* **Problem statement**:
Copy the listing below line for line, changing nothing.

* **Some listings**:

☆ ☆ ☆ ☆ ☆ ☆ ☆

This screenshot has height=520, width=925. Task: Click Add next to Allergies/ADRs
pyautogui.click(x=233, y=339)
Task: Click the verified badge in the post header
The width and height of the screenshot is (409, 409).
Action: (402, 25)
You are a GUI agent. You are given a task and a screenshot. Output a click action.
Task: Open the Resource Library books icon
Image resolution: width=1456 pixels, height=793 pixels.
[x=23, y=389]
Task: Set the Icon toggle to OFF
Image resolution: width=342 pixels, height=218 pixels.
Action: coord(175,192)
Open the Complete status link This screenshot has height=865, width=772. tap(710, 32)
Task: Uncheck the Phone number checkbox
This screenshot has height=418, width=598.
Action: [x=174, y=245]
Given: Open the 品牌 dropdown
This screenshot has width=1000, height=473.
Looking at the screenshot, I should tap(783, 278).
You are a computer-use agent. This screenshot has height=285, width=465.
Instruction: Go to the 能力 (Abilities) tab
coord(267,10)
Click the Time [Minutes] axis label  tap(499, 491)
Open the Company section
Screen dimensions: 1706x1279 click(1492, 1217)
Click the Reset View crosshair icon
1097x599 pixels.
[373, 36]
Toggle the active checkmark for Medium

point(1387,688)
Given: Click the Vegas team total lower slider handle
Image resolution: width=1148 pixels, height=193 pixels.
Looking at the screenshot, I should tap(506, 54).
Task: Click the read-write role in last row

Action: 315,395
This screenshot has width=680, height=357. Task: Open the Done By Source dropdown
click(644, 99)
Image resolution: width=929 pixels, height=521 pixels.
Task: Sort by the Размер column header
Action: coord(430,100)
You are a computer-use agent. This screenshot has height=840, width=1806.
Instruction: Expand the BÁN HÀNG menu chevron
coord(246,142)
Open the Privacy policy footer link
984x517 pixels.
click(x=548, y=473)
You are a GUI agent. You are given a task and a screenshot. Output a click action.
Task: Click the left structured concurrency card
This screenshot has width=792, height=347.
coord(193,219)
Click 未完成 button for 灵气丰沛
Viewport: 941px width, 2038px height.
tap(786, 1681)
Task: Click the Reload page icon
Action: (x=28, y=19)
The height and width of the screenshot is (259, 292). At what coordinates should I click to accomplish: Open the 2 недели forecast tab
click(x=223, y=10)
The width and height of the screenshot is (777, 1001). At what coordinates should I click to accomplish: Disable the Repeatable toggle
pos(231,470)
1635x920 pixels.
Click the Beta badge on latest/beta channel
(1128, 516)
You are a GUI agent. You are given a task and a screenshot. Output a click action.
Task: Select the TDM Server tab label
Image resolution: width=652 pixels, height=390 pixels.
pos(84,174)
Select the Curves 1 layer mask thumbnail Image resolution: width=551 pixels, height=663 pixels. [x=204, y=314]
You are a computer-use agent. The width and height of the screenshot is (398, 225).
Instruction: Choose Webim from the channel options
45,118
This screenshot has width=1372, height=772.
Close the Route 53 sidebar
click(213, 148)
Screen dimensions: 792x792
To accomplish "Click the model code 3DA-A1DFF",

☆ ☆ ☆ ☆ ☆ ☆ ☆

* **Result**:
This screenshot has height=520, width=925. Task: Click Add next to Allergies/ADRs
pyautogui.click(x=233, y=339)
Task: Click the verified badge in the post header
The width and height of the screenshot is (409, 409).
Action: (402, 25)
You are a GUI agent. You are given a task and a screenshot. Output a click action.
Task: Open the Resource Library books icon
Image resolution: width=1456 pixels, height=793 pixels.
[x=23, y=389]
Task: Set the Icon toggle to OFF
Image resolution: width=342 pixels, height=218 pixels.
Action: coord(175,192)
Open the Complete status link This screenshot has height=865, width=772. tap(710, 32)
Task: Uncheck the Phone number checkbox
This screenshot has height=418, width=598.
Action: [x=174, y=245]
Given: Open the 品牌 dropdown
This screenshot has width=1000, height=473.
Looking at the screenshot, I should tap(783, 278).
You are a computer-use agent. This screenshot has height=285, width=465.
Instruction: Go to the 能力 (Abilities) tab
coord(267,10)
Click the Time [Minutes] axis label  tap(499, 491)
Open the Company section
Screen dimensions: 1706x1279 click(1492, 1217)
Click the Reset View crosshair icon
1097x599 pixels.
[373, 36]
Toggle the active checkmark for Medium

point(1387,688)
Given: Click the Vegas team total lower slider handle
Image resolution: width=1148 pixels, height=193 pixels.
Looking at the screenshot, I should tap(506, 54).
Task: Click the read-write role in last row

Action: 315,395
This screenshot has width=680, height=357. Task: Open the Done By Source dropdown
click(644, 99)
Image resolution: width=929 pixels, height=521 pixels.
Task: Sort by the Размер column header
Action: coord(430,100)
You are a computer-use agent. This screenshot has height=840, width=1806.
Instruction: Expand the BÁN HÀNG menu chevron
coord(246,142)
Open the Privacy policy footer link
984x517 pixels.
click(x=548, y=473)
You are a GUI agent. You are given a task and a screenshot. Output a click action.
Task: Click the left structured concurrency card
This screenshot has width=792, height=347.
coord(193,219)
Click 未完成 button for 灵气丰沛
Viewport: 941px width, 2038px height.
tap(786, 1681)
Task: Click the Reload page icon
Action: (x=28, y=19)
The height and width of the screenshot is (259, 292). At what coordinates should I click to accomplish: Open the 2 недели forecast tab
click(x=223, y=10)
The width and height of the screenshot is (777, 1001). At what coordinates should I click to accomplish: Disable the Repeatable toggle
pos(231,470)
1635x920 pixels.
Click the Beta badge on latest/beta channel
(1128, 516)
You are a GUI agent. You are given a task and a screenshot. Output a click action.
Task: Select the TDM Server tab label
Image resolution: width=652 pixels, height=390 pixels.
pos(84,174)
Select the Curves 1 layer mask thumbnail Image resolution: width=551 pixels, height=663 pixels. [x=204, y=314]
You are a computer-use agent. The width and height of the screenshot is (398, 225).
Instruction: Choose Webim from the channel options
45,118
This screenshot has width=1372, height=772.
Close the Route 53 sidebar
click(213, 148)
Screen dimensions: 792x792
To accomplish "Click the model code 3DA-A1DFF",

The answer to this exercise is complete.